Rasulullah saw bahkan mengancam kaum yang tidak memahami hak ulama: “Tidak termasuk golongan kami orang yang tidak menghormati yang lebih tua dan menyayangi yang lebih muda serta yang tidak mengerti hak ulama” (HR. Ahmad dan dishahihkan Al Albani dalam Shahih Al Jami).
Hadits di atas dengan jelas menunjukkan bahwa Islam merupakan agama yang akan menjaga hak-hak kaum muslimin, terutama hak bagi pendidik umat.
Dalam Islam, pendidikan merupakan hak dasar warga negara.

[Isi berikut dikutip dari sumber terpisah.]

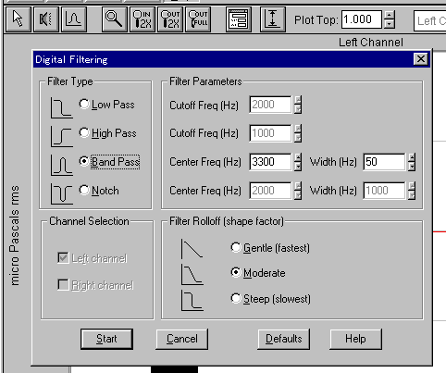
Task: Activate the magnifier zoom tool
Action: coord(114,19)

Pemerintah dalam sistem Islam akan memudahkan proses pendidikan dan menyediakan fasilitas baik sarana dan prasarana secara gratis.
Meskipun gratis, hak guru pasti akan terjamin. gaji guru pada masa khalifah Umar Ibn Khattab dengan 15 dinar setara dengan 33 juta/bulan. Sebuah angka atau nominal pendapatan guru yang sangat fantastis jika direalisasikan untuk kehidupan saat ini.
Ini sangat ironi dan paradoks dengan kenyataan guru di Indonesia khususnya. Kita masih melihat guru yang mendapatkan gaji di bawah Rp.500 ribu/bulan.
Oleh karena itu, sudah cukup untuk bergantung pada sistem yang pada ujungnya membawa kesulitan. Sebagai negeri dengan mayoritas kaum muslimin terbesar di dunia, sudah waktunya bagi kita untuk mencari solusi alternatif atas persoalan status guru honorer.
Solusi utama dan satu-satunya bagi riwayat status guru ini tidak lain dan tidak bukan yakni kembalinya sistem aturan Islam yang harus diambil dan diteladani oleh negara. Dengan syariah yang diterapkan, maka riwayat guru honorer tak akan begitu saja mengalir ke muara kebijakan yang kurang tepat.